Stated problem:
Format the lines from the start through the one containing "coordinates (598, 146)." as a two-column CSV with the headers input and output. Give one row for each pair, putting the text in input and its answer in output, each in a single quoted field with line breaks replaced by spaces.

>> begin Given records

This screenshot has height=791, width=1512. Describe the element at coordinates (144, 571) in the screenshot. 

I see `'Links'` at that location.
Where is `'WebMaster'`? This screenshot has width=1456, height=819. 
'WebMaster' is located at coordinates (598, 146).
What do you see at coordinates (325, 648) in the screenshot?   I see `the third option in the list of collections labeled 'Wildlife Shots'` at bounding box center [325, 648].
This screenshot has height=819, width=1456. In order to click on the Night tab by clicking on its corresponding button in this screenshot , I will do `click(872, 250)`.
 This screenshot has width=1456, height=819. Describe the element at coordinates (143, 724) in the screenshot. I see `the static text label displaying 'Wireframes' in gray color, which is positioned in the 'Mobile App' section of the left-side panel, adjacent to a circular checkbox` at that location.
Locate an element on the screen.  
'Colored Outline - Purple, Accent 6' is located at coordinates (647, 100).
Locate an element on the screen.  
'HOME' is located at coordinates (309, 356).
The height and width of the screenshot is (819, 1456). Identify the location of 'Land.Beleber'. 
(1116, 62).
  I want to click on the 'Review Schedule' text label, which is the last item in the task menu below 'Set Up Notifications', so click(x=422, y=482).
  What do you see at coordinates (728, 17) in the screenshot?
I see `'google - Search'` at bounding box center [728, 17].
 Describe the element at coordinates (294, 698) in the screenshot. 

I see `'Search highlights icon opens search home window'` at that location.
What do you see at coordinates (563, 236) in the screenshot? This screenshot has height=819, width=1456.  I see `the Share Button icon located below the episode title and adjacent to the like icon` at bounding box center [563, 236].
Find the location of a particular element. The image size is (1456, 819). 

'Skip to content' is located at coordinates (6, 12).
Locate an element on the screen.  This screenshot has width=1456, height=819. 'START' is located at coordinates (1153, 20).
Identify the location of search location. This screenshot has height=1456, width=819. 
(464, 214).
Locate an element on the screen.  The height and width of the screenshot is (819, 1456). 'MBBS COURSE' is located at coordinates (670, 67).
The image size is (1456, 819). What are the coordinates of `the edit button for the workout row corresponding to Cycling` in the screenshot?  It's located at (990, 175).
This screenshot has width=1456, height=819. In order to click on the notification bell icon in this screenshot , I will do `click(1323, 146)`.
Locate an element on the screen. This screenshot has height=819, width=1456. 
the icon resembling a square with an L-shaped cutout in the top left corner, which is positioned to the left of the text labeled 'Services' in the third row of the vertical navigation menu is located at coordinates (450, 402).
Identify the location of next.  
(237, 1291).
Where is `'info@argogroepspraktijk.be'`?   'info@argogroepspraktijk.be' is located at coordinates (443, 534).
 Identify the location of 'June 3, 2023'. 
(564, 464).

>> end Given records

Problem solution:
input,output
"This screenshot has height=791, width=1512. Describe the element at coordinates (144, 571) in the screenshot.","I see `'Links'` at that location."
"Where is `'WebMaster'`? This screenshot has width=1456, height=819.","'WebMaster' is located at coordinates (598, 146)."